*** Data shown ***

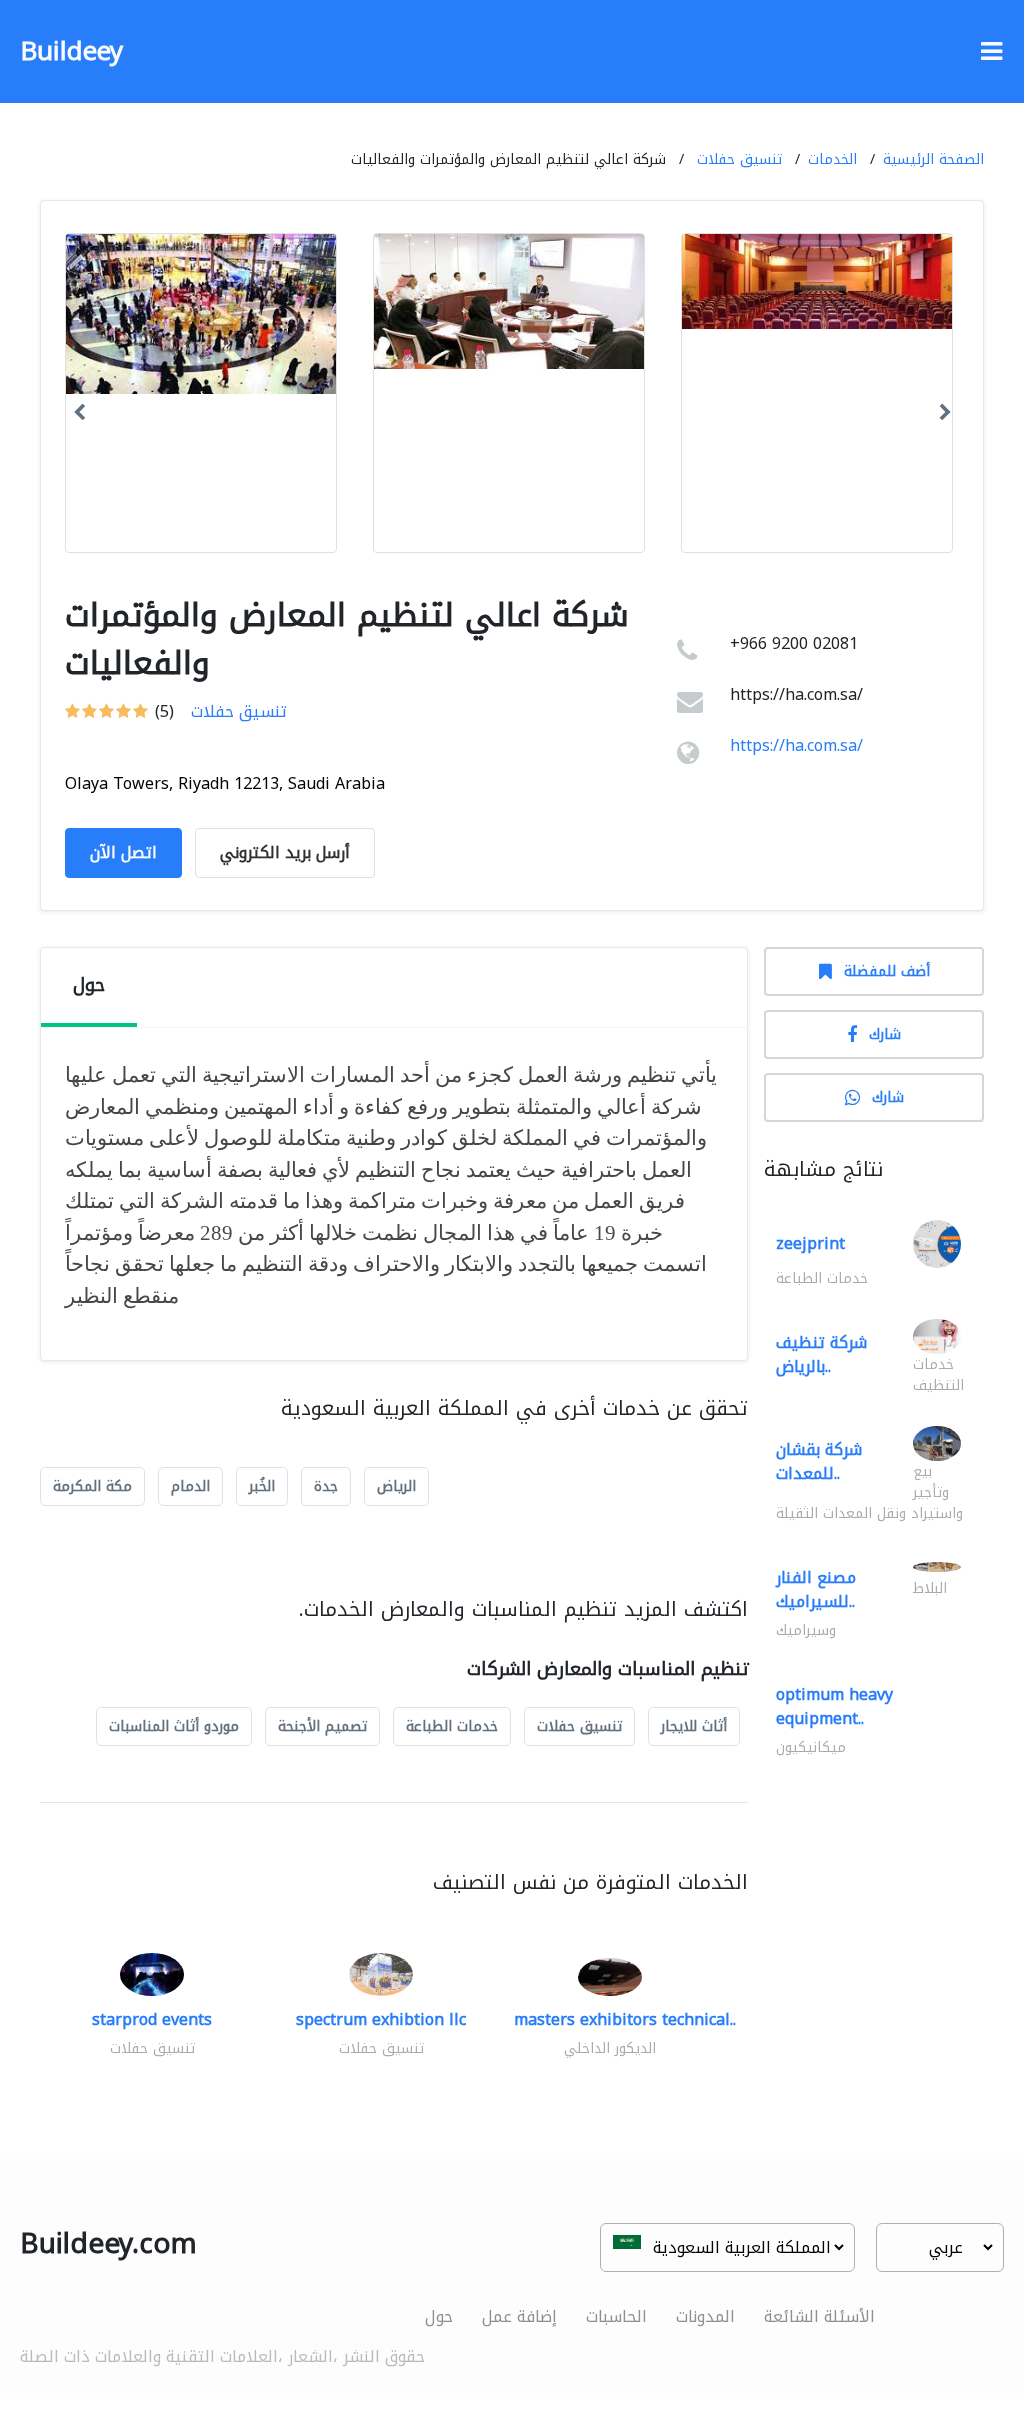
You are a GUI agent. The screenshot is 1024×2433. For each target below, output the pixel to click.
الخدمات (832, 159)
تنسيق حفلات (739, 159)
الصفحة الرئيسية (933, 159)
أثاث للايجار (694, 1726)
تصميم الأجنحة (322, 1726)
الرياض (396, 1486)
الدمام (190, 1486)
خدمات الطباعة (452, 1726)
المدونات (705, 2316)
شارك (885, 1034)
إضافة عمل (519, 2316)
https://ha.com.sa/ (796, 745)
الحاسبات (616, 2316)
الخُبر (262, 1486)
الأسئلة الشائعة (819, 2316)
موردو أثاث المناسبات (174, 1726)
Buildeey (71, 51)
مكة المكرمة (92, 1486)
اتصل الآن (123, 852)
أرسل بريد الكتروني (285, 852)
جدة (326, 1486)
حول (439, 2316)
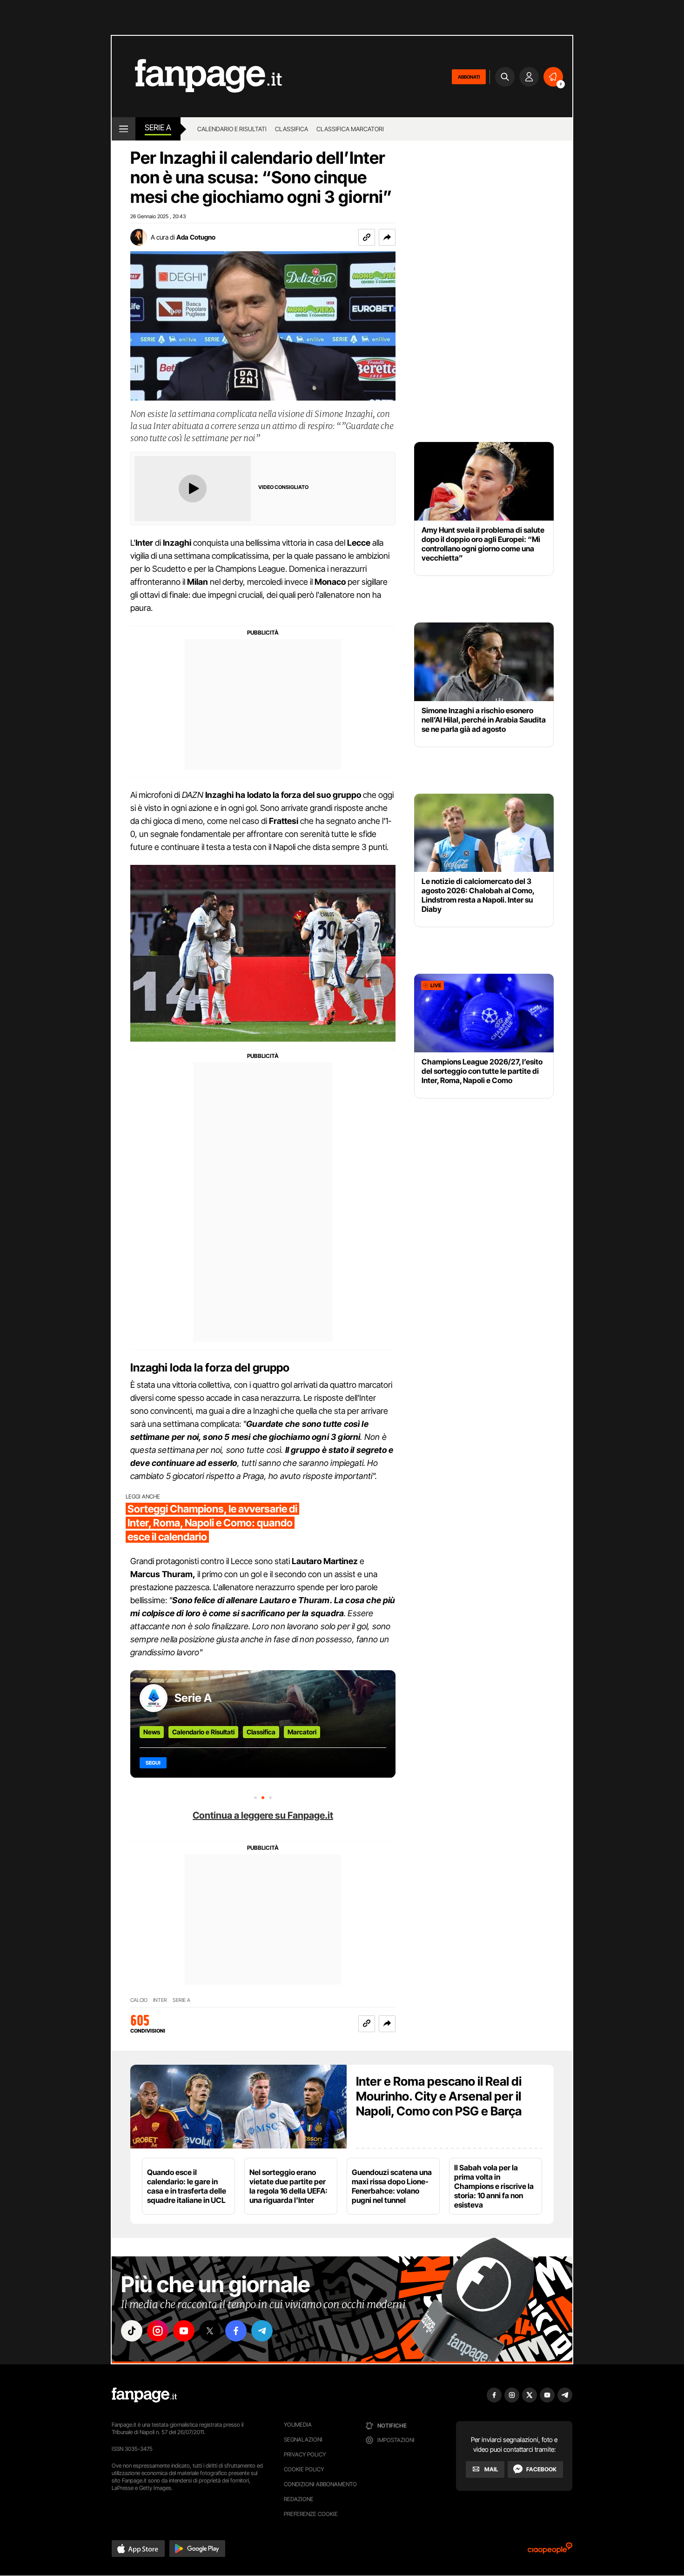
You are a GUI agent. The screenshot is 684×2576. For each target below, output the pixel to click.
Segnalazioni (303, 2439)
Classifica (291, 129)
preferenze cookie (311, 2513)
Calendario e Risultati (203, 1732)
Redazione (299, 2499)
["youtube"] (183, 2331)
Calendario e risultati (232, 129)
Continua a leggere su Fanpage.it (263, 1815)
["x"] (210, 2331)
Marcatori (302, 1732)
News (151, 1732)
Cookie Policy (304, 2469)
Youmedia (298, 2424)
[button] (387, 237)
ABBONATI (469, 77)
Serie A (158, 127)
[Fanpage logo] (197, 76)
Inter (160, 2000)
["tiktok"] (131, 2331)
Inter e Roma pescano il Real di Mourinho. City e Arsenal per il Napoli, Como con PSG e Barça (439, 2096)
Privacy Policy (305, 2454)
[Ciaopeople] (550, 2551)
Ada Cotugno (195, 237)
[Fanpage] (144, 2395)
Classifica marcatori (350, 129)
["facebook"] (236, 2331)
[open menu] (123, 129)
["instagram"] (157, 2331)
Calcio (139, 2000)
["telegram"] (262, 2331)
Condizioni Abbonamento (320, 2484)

***

Task directions
The lines to reproduce run from the one that contains "ABBONATI (469, 77)" through the last line above; copy them exactly.

Task result
ABBONATI (469, 77)
Serie A (158, 127)
[Fanpage logo] (197, 76)
Inter (160, 2000)
["tiktok"] (131, 2331)
Inter e Roma pescano il Real di Mourinho. City e Arsenal per il Napoli, Como con PSG e Barça (439, 2096)
Privacy Policy (305, 2454)
[Ciaopeople] (550, 2551)
Ada Cotugno (195, 237)
[Fanpage] (144, 2395)
Classifica marcatori (350, 129)
["facebook"] (236, 2331)
[open menu] (123, 129)
["instagram"] (157, 2331)
Calcio (139, 2000)
["telegram"] (262, 2331)
Condizioni Abbonamento (320, 2484)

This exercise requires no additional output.